§ **Text shown**
========

You can set the load_vector_index_on_follower parameter to specify whether to automatically load the memory vector index on a follower node. For more information, see load_vector_index_on_follower. If weak-consistency reads are not required, you can disable this parameter to reduce the memory usage of vector indexes.

You can query the GV$OB_VECTOR_MEMORY or V$OB_VECTOR_MEMORY view to obtain the detailed information about the actual memory usage.

Syntax and description

OceanBase supports two ways to create vector indexes: during table creation and after table creation. Please keep the following in mind:

The VECTOR keyword is required when creating a vector index.
The parameters and instructions for creating an index after table creation are the same as those for creating one during table creation.
If you have a large amount of data, it’s recommended to insert all the data first and then create the index to achieve optimal search performance.
For HNSW_SQ, IVF, and IVF_PQ indexes, it’s best to create the index after data insertion and to rebuild the index after adding a significant amount of new data. Detailed instructions for creating each type of index can be found in the examples below.

========

§ **Things to do**
1: Name every vector index type that the text on vector indexes mentions.
2: Print the passage of the text on vector indexes between "You can set" and "during table creation.", inclusive.
You won't need the rows to do this.

========

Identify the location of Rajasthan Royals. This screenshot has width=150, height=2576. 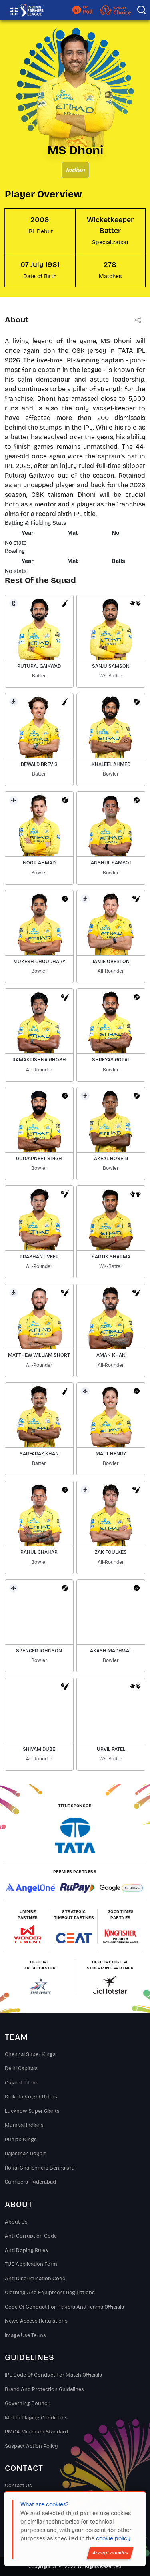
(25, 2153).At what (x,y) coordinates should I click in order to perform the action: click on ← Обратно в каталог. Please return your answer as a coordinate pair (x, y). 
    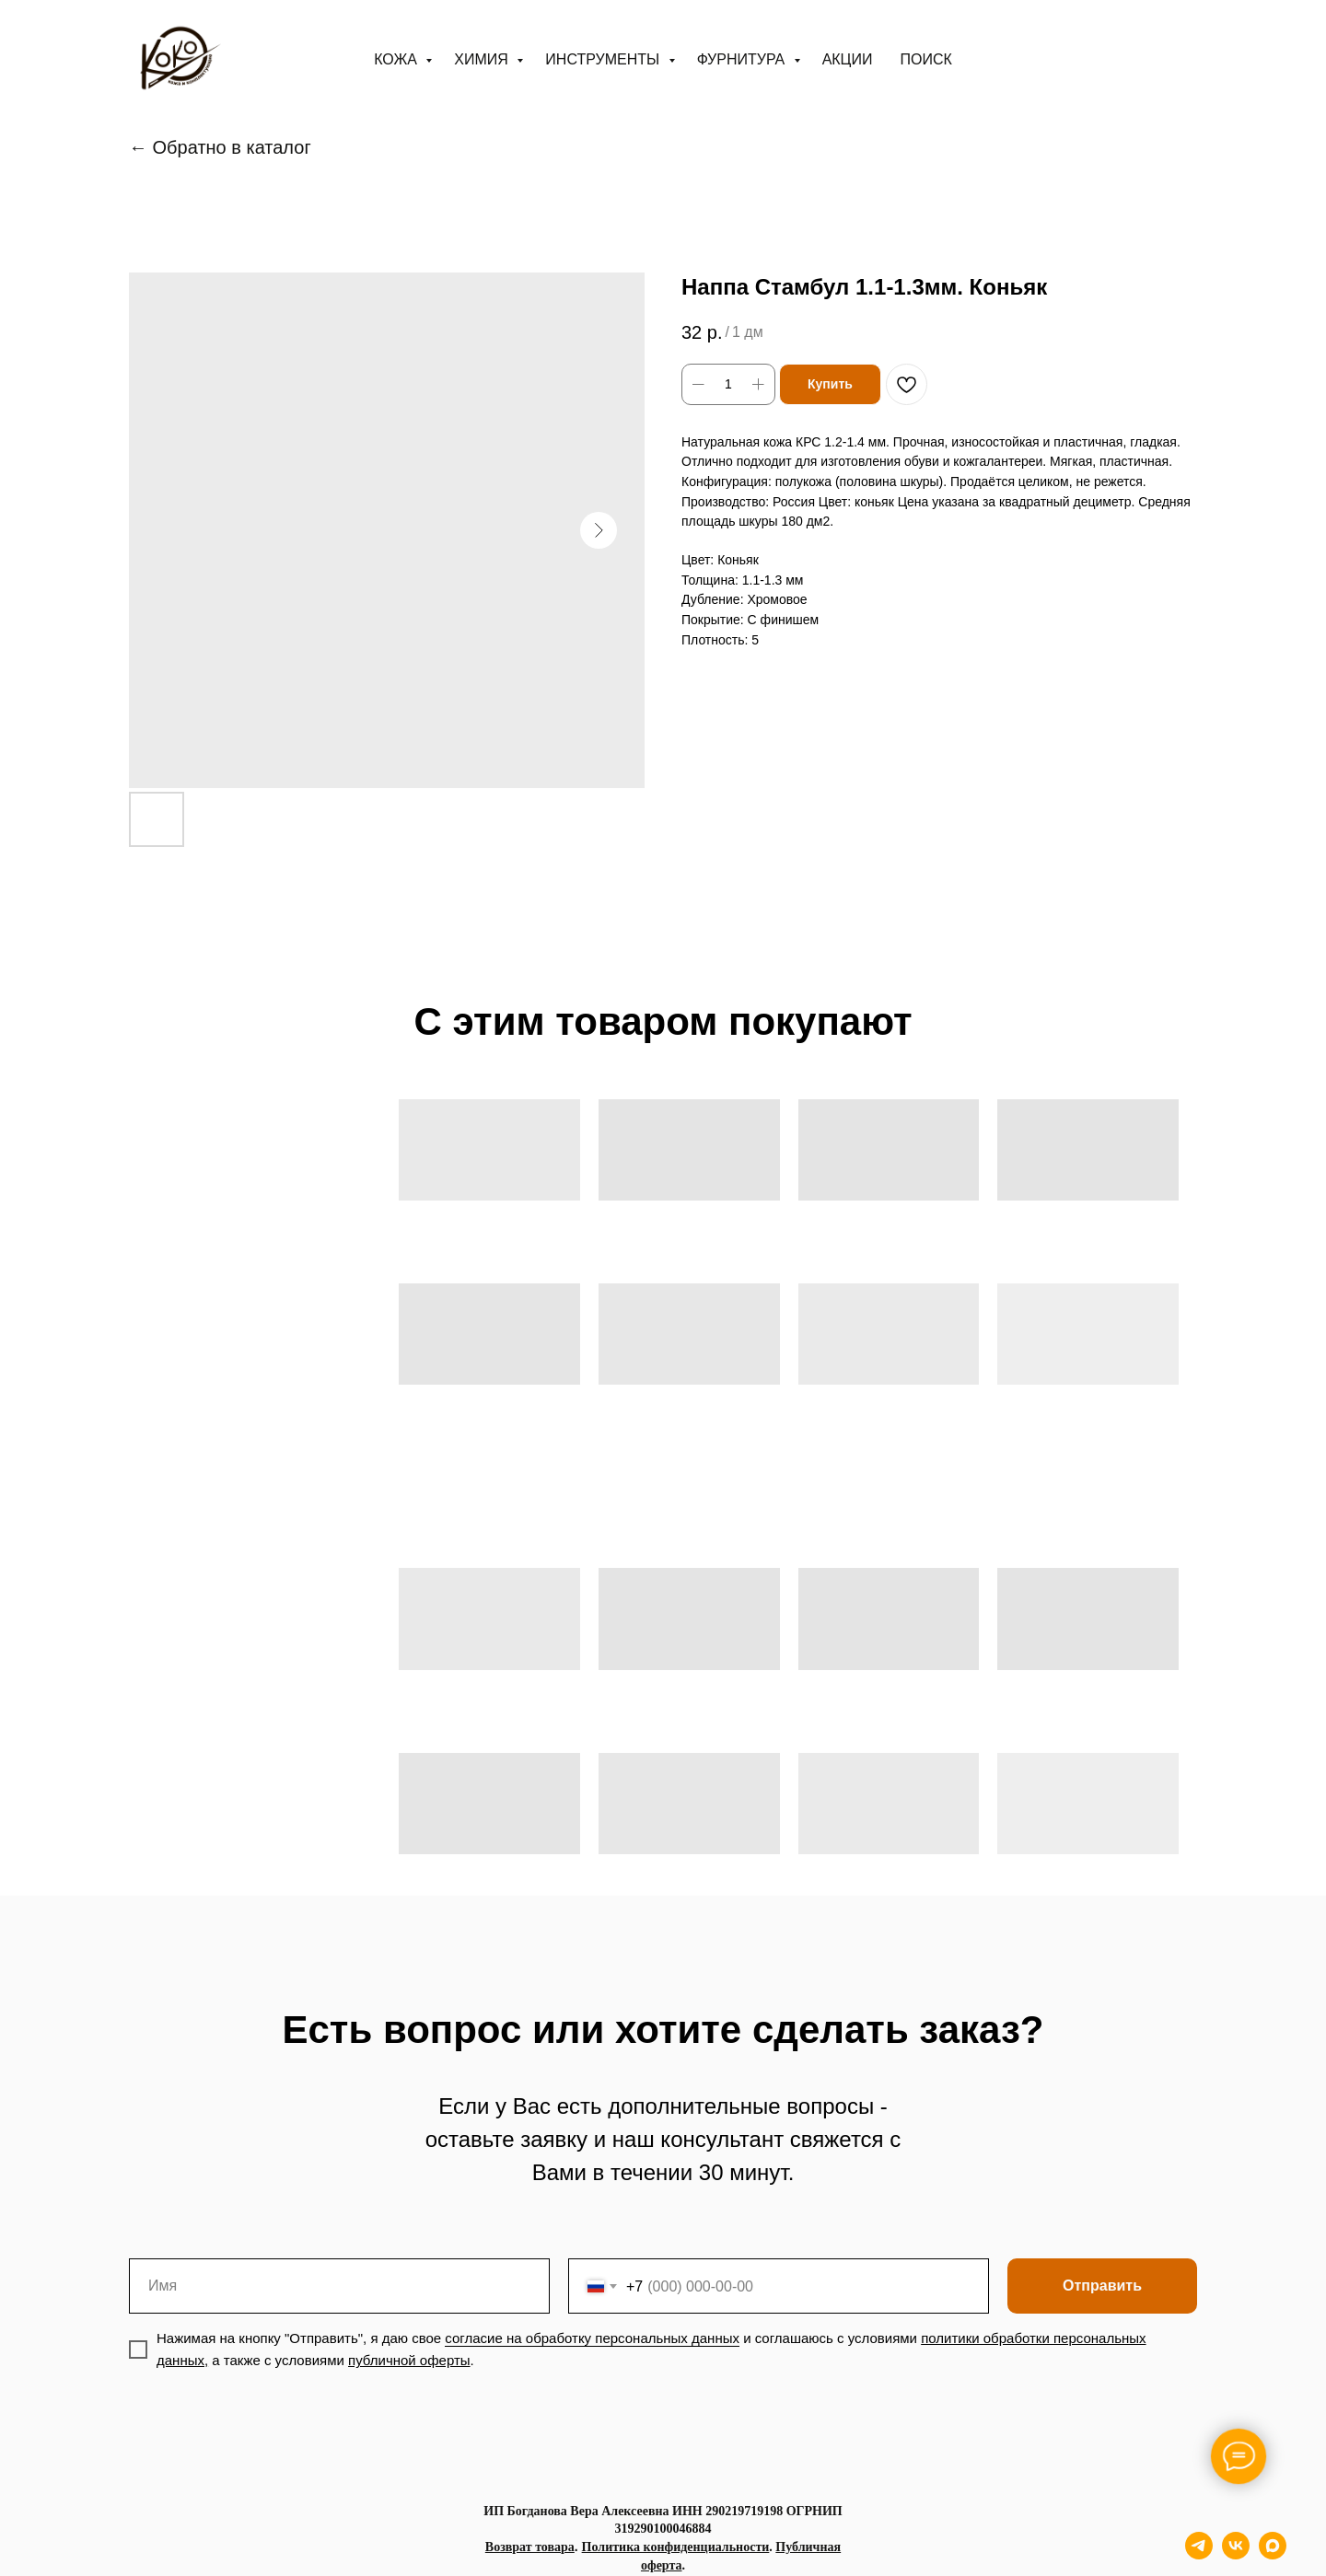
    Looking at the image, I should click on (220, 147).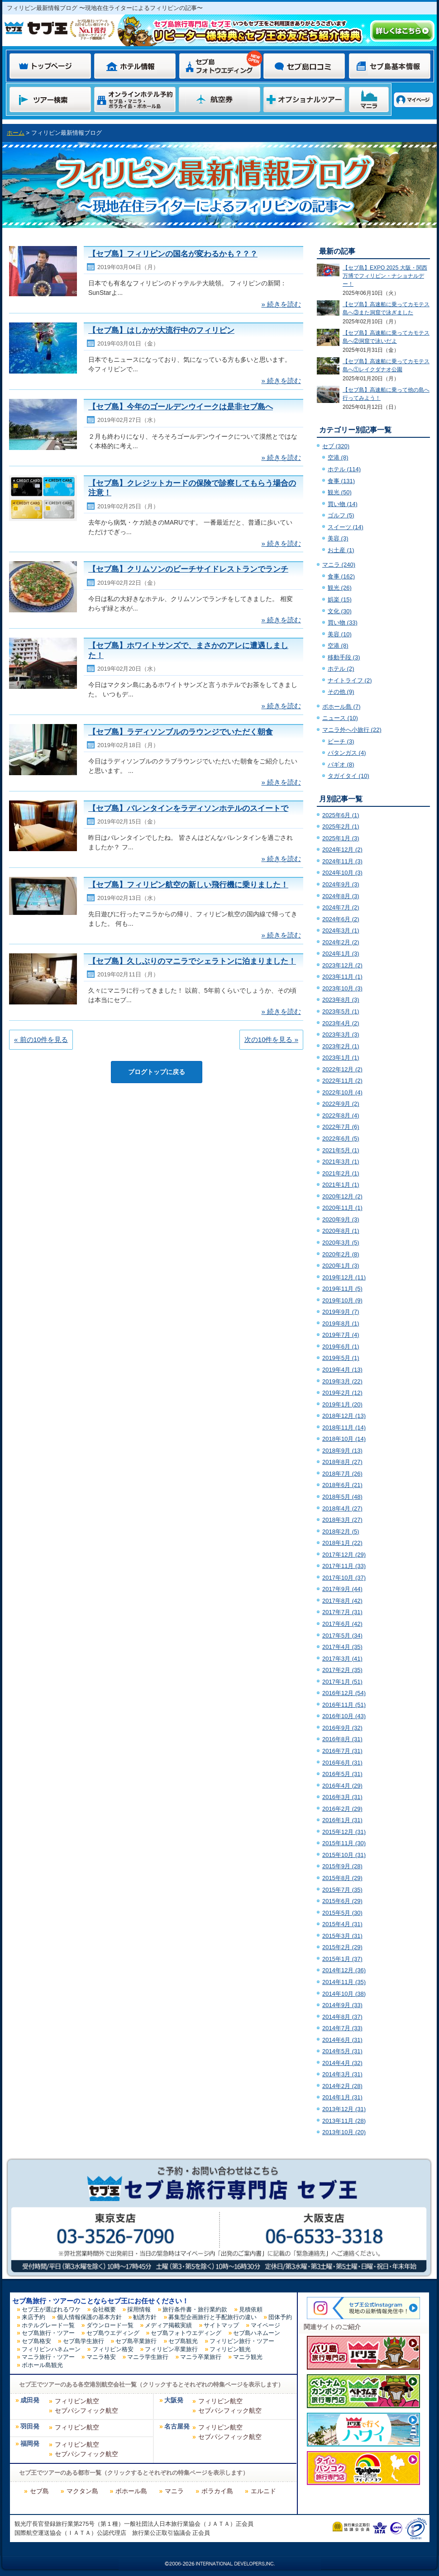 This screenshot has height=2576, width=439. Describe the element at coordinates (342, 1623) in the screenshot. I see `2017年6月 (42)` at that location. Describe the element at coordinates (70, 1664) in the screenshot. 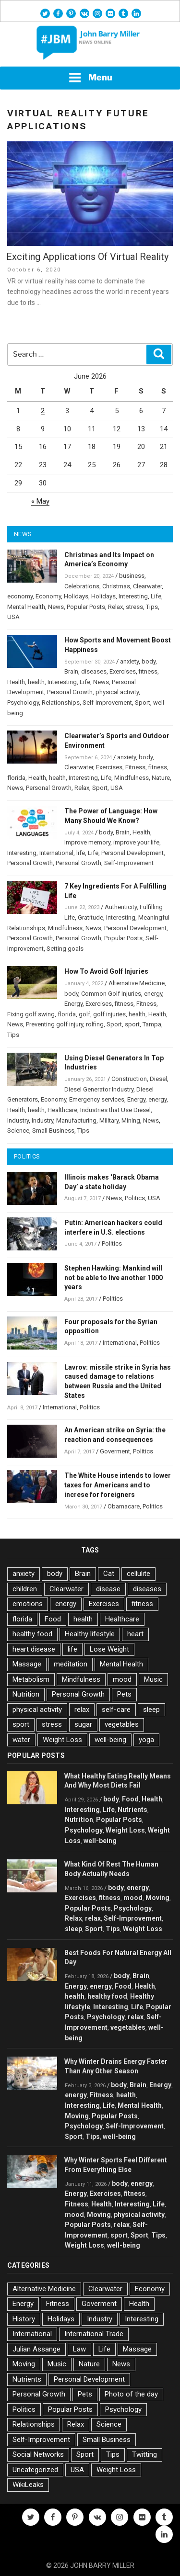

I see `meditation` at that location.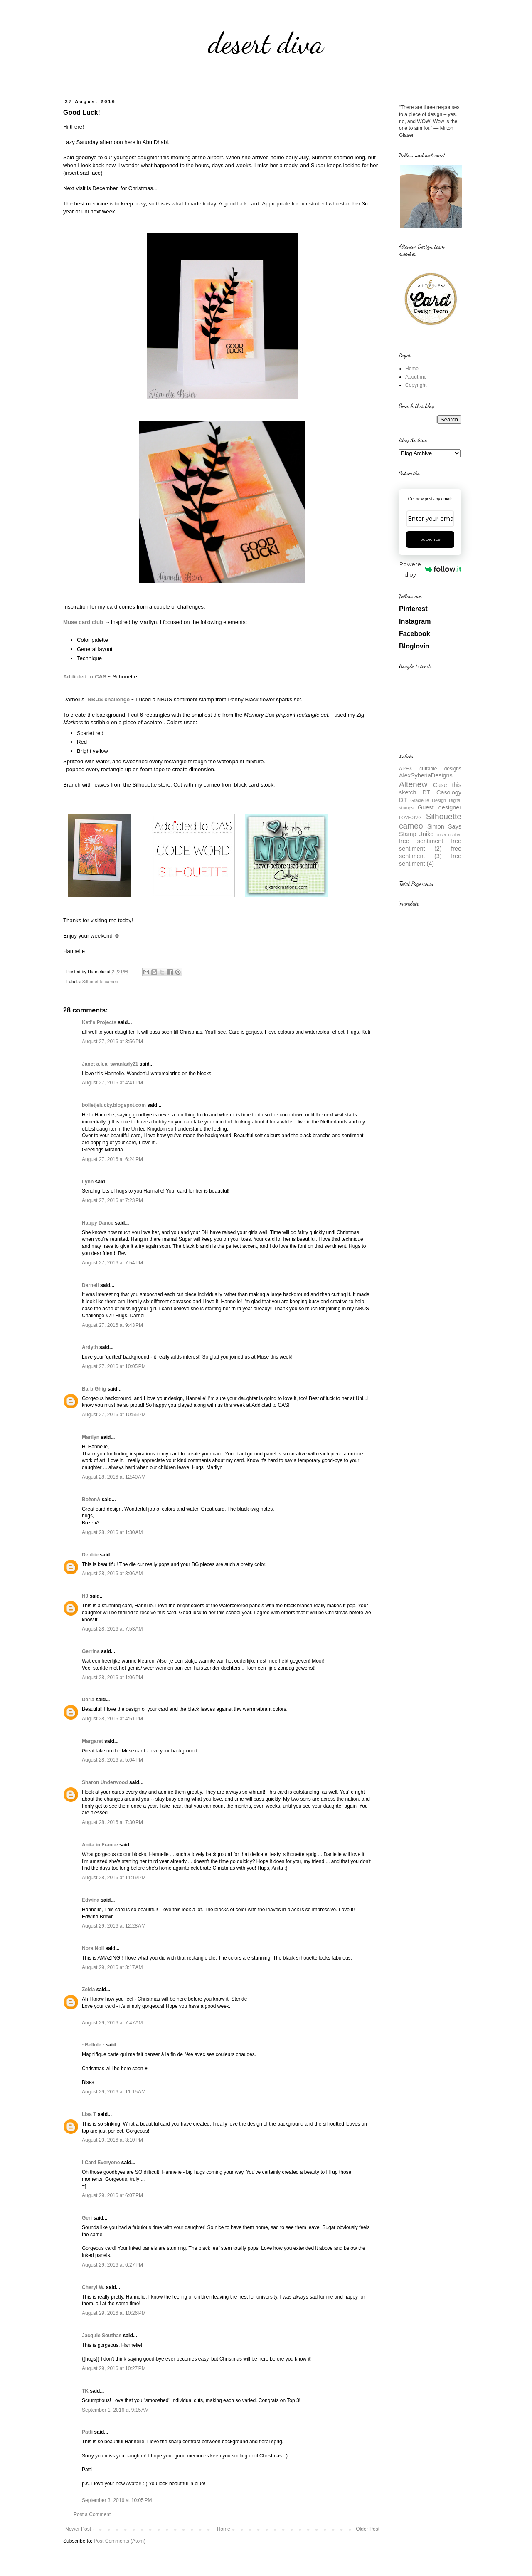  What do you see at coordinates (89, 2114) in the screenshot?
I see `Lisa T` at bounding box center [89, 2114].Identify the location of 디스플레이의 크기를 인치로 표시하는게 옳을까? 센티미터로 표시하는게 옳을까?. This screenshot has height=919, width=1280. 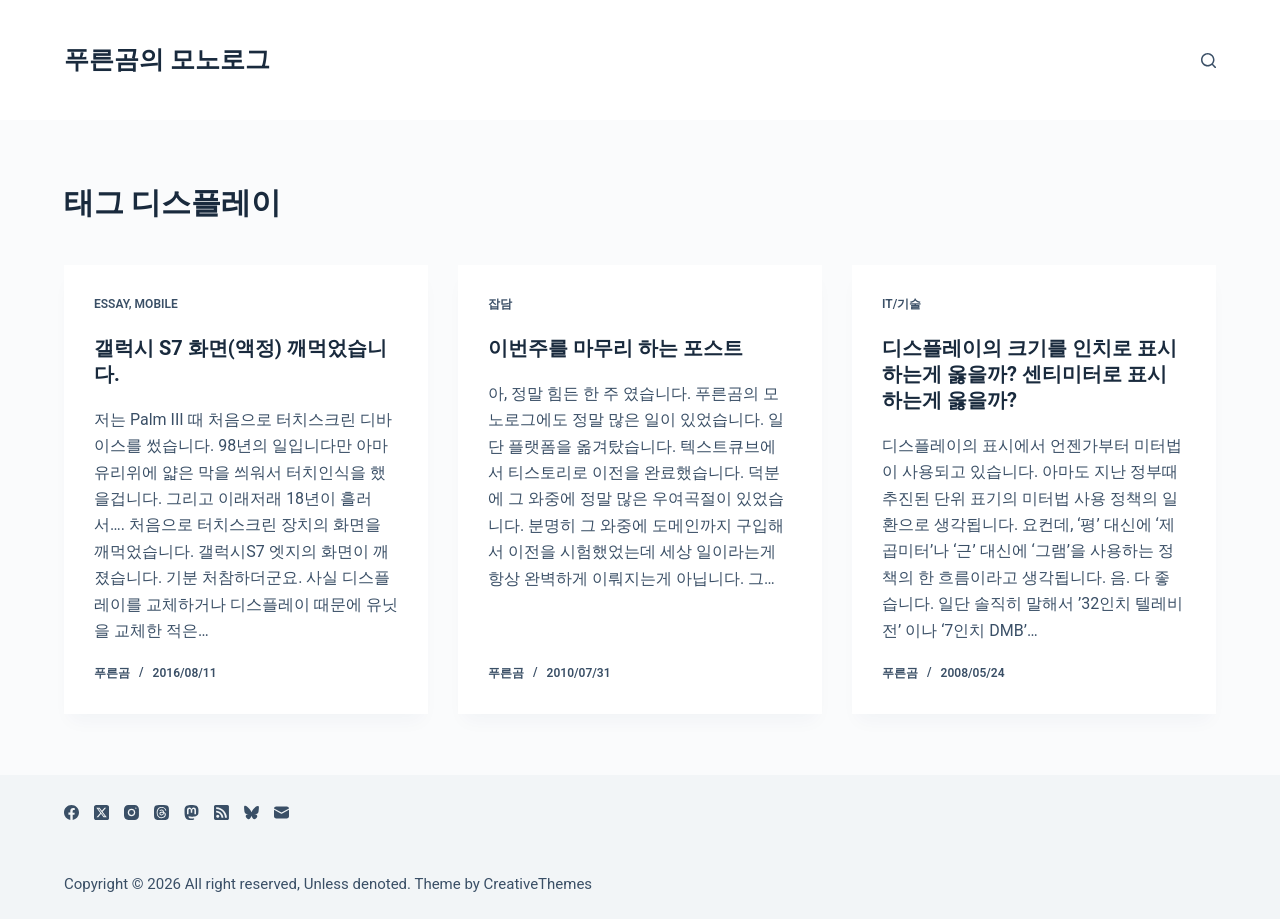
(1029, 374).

========

§ **Task-by-task solutions**
1: HNSW_SQ, IVF, IVF_PQ

2:
You can set the load_vector_index_on_follower parameter to specify whether to automatically load the memory vector index on a follower node. For more information, see load_vector_index_on_follower. If weak-consistency reads are not required, you can disable this parameter to reduce the memory usage of vector indexes.

You can query the GV$OB_VECTOR_MEMORY or V$OB_VECTOR_MEMORY view to obtain the detailed information about the actual memory usage.

Syntax and description

OceanBase supports two ways to create vector indexes: during table creation and after table creation. Please keep the following in mind:

The VECTOR keyword is required when creating a vector index.
The parameters and instructions for creating an index after table creation are the same as those for creating one during table creation.